Governor Dunleavy introduced SJR 13 in the Legislature earlier this year, seeking to amend Alaska’s state Constitution to eliminate the Alaska Judicial Council’s vital role in vetting and forwarding to the Governor the names of the top judicial applicants for Superior and Supreme Courts. Instead of the current system, which has served Alaskans well for 66 years, the proposal requires the Judicial Council to forward names of all judicial applicants to the governor who meet only the Constitution’s minimum requirements – i.e., they need only be citizens of the United States and of the State of Alaska who are licensed to practice law. Here. We cannot stress enough that Alaskans would not benefit from this change.

Retired Attorney General Bruce Botelho, a lifelong Alaskan appointed by Governor Wally Hickel and retained by Governor Tony Knowles, offers his perspective:

Alaska’s current system, variously known as merit selection or the Missouri Plan, directs the governor to make appointments from a list of names of the most qualified candidates submitted by the Alaska Judicial Council.

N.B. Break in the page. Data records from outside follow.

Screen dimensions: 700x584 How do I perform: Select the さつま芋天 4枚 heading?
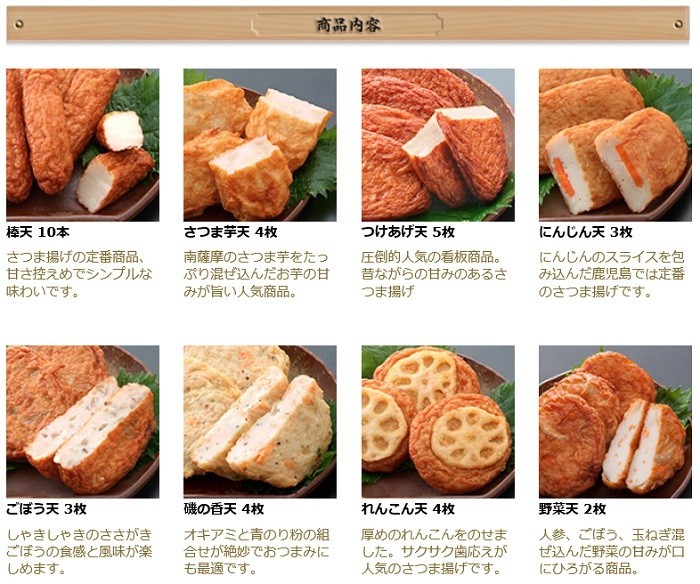230,232
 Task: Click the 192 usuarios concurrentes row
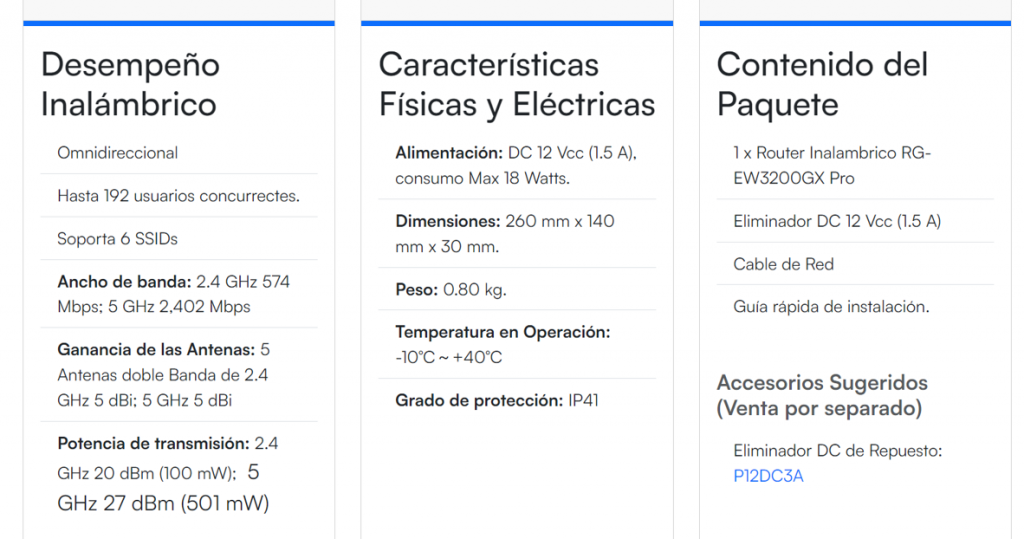click(x=178, y=196)
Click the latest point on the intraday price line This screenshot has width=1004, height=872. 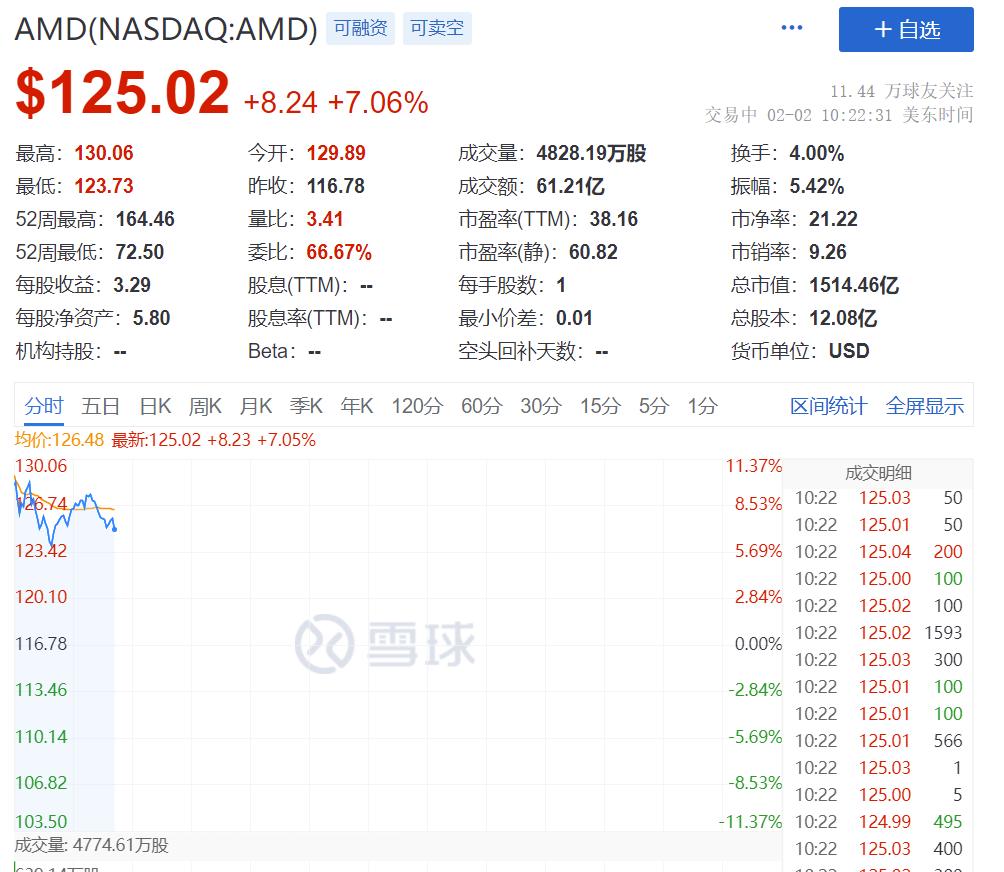(115, 529)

Some variant of this system is employed by 21 states.

Alaska’s constitutional framers crafted the Judiciary Article in the Alaska Constitution with diligence and incredible foresight. They had the benefit of researching the experiences of other states and inquired extensively about their experiences with varying systems for judicial appointments. After hearing about the pitfalls of purely political judicial appointments and thoughtful consideration, the framers concluded that there had to be another way to effect judicial appointments that would better serve Alaskans.

The constitutional convention’s committee on the judiciary was particularly impressed with Missouri’s reform that, in turn, was based on its years of experience of corruption with both elected judges and with straight gubernatorial appointments. The opportunity for incompetent, corrupt, or subservient judges that led Missouri to go to merit selection and for our constitutional founders to follow suit are as pervasive today as at any time in our nation’s history.

Convention Chair William Egan requested the American Institute of Judicial Administration to comment on the committee’s formulation. Its vice president, Sheldon Elliott responded:

After a careful review of the proposal in its present form, I am convinced that it represents a model of which Alaska or any other American state could well be proud. If adopted as it now stands it will assure that Alaska is in the forefront of states complying with the requirements of a modern and efficient judicial system. There are not suggested changes or additions which I could offer to improve it, and I am most hopeful that it will be approved in its present form.

Seventy years later, I offer that Mr. Elliott’s analysis continues to stand the test of time. Do not advance SJR 13.